Signatures of False-Positive Somatic Mutations Are Present in DNA Prepared from Single Cells, Related to Figure 6 (A) Top two panels: bars represent the percentage of base substitutions attributed to color-coded signatures in complete (rather than filtered, see Figure 6A) mutational catalogs from whole-genome sequenced stock cell lines from the denoted cancer classes (abbreviations in Table S2) and their single cells. The bottom panel represents the color-coded fractions of minor alleles at examined heterozygous SNP loci, in indicated single cells, which were (i) lost due to WGA-associated locus dropouts, (ii) lost due to WGA-associated allele dropouts or (iii) fall under the detection threshold for identification of base substitutions due to WGA-associated imbalanced amplification. (B) Spectra of mutations identified genome-wide in two exemplar stock cell lines (top panels) and in their corresponding single cells (bottom panels), genome-wide or within haploid regions at the indicated variant allele fractions (VAF). Each panel is displayed according to the 96-substitution classification on the horizontal axis defined by the six color-coded substitution types and sequence context immediately 5′ and 3′ to the mutated base.
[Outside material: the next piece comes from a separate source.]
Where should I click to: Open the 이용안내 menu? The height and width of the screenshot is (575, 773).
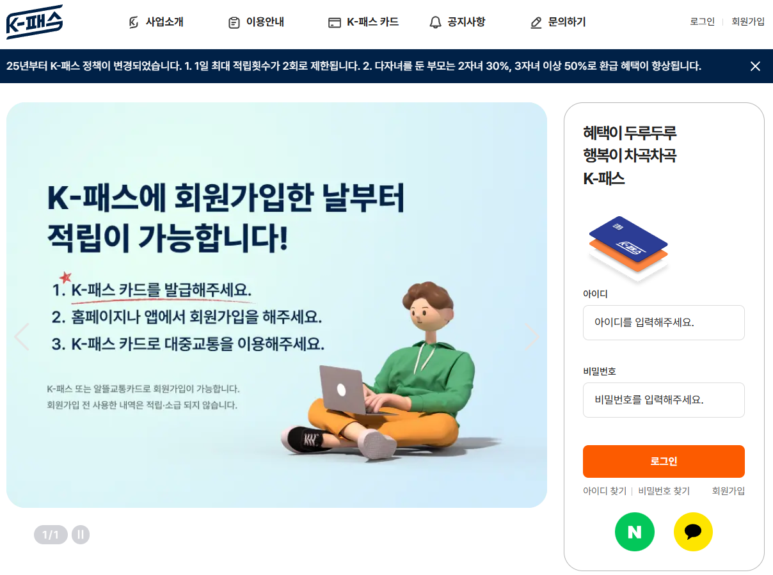[265, 22]
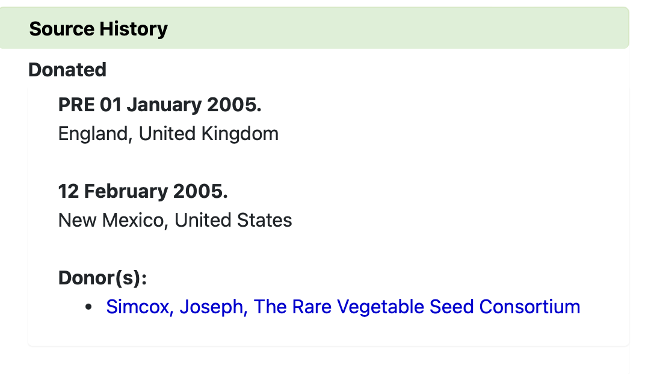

Order of the sequence context follows the standard alphabetical representation (see Figure 6B). Total number of base substitutions is indicated on the top of each panel. C>T variants at NCG contexts and T>C mutations at ATN contexts in stock cell lines largely represent germline variation due to the non-availability for most cancer cell lines of normal DNAs from the same individuals.

Figure S7

Variant Allele Fraction Distribution Plots for Cell Line Clones, Related to Figure 3, Figure 4, Figure 5 (A and B) Distribution plots showing frequencies of the variant alleles fractions (VAFs) of mutations that remain after the filtering steps (STAR Methods) in indicated clones analyzed by whole-exome (panel A) or whole-genome sequencing (panel B). VAF peaks often deviate from 50%, expected for clonal heterozygous somatic mutations in a diploid genome, because cancer cell lines are often polyploid and heterozygous copy number changes across the genome can further modulate the distribution of the VAF. Bimodal distributions and subclonal peaks can arise from mixed effects of mutations being acquired on different copy number states of the genome and/or subclonally. Minor proportion of mutations presenting at 100% of the reads in some clones can reflect loss of heterozygosity at the loci of the newly acquired mutations or residual germline variants, mainly in parent clones that were compared against the unmatched normal human genome (STAR Methods).